(Redazione) - Muto canto - 04 - Moriamo di ciò che ci riduce - per Edmond Jabès

 
di Anna Rita Merico

Lì dove l’imprecisione di luogo e tempo lascia traccia e segno d’anima volta al Cominciamento, ancora.
a Giuseppe Nisi che una sera scrisse, ascoltando

Moriamo di ciò che ci riduce (1)
per Edmond Jabès

Stasera scrivo con la matita. Una matita perché non sempre ho tempo di lasciar maturare parola e, dunque, cancello grafite.
Un poema racchiuso in un minuto libro di piccolo formato per squartare il senso dell’Opera Somma della poesia italiana.
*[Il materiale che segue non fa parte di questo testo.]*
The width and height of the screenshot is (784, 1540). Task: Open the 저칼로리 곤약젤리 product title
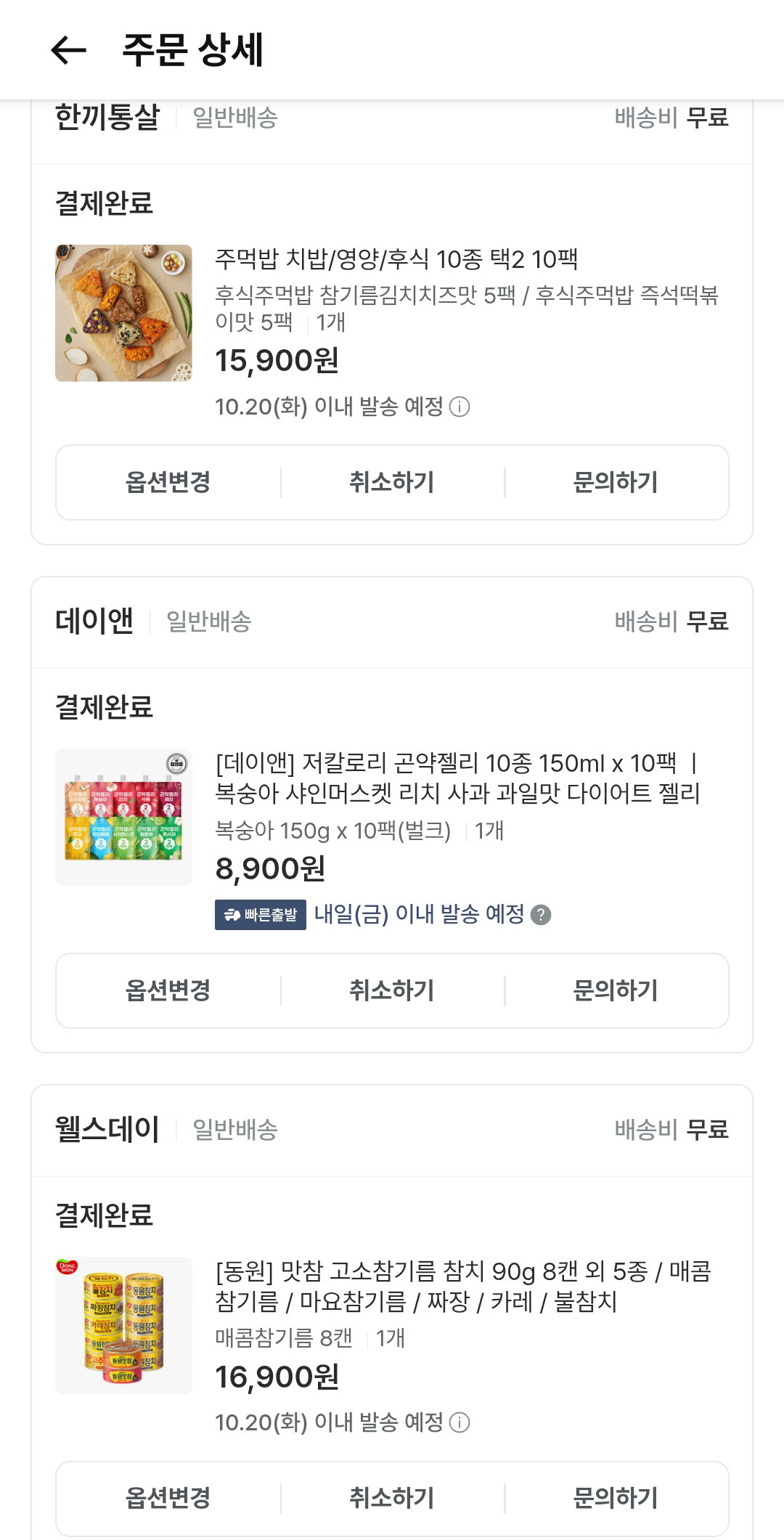coord(457,778)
Tre intere cantiche tratteggiate in pochi bordi cogenti. Tralascio, volutamente, l’affondo del Maestro su Auschwitz, modello contagioso e il Male per ragioni legate a quanto Jabès stesso ci chiede: questi appunti… non vi è stato tempo a
sufficienza per maturarli. (2)
Che tempo, per noi, sia. Qui si dice di parola che sbozza materia e giunge a luce allocandosi nel libro.
C’è un tramonto ed un margine di lapislazzulo nel cielo che m’imbozzolano il sentire. Come pensare al Male in una durata serale come questa? Inizio e provo a non cancellare la talvolta eccessiva mancanza di riflessione lunga sulla parola. Coniugo tempo possibile di riflessione a necessità del dire.
Non vi sono gradi del Male. Ogni dolore è, per se stesso, un tutto. Il Male è totalità della sofferenza  (3)
Non vi sono gradi del Male eppure di gradoni è fatto l’Imbuto-Utero del Male, quello di cui il Sommo diceva. Provo ad allungarmi nel pensiero dell’ontologia dell’essere che soffre: ciò che vedo è l’essere che lui è nel mentre avviene il suo dibattersi con la sofferenza. L’urlo di dolore infero nelle Bolge è come un richiamo di pianto di bambini. Prima fermata: il dolore imbratta di regressione, toglie e annulla tempo. Tra Dolore e Male il filo è doppio, lo indico con sofferenza. Prendo il filo delle connessioni: m’arrampico alla sofferenza e ne attraverso, con passo all’indietro, la Sua lunghezza che ruvida mi porta nel punto solstiziale in cui sfuma unendosi al dolore infinito. Colgo vertigine, deglutisco. Pianto di bambini mi scardina, sono in un cominciamento.
Ma quale parola di pena sarebbe, per sé sola, così vasta, tanto da poterne contenere ogni altra?
-Forse, Dio, questa, per esempio, una parola vuota, a tal punto aperta sull’infinito che tutto l’universo non avrebbe alcuna difficoltà a raccogliervisi dentro. (4)
Lascio parola sedimentare. Poeta, Peccato, Inferno, Male, Viaggio. Ogni parola, qui, è un mondo, un rimando, una chiusura, un’apertura. Penso l’Inferno ma in presenza all’esistenza del Paradiso: doppio nodo di gioia sublime e di caduta legate dall’eternità.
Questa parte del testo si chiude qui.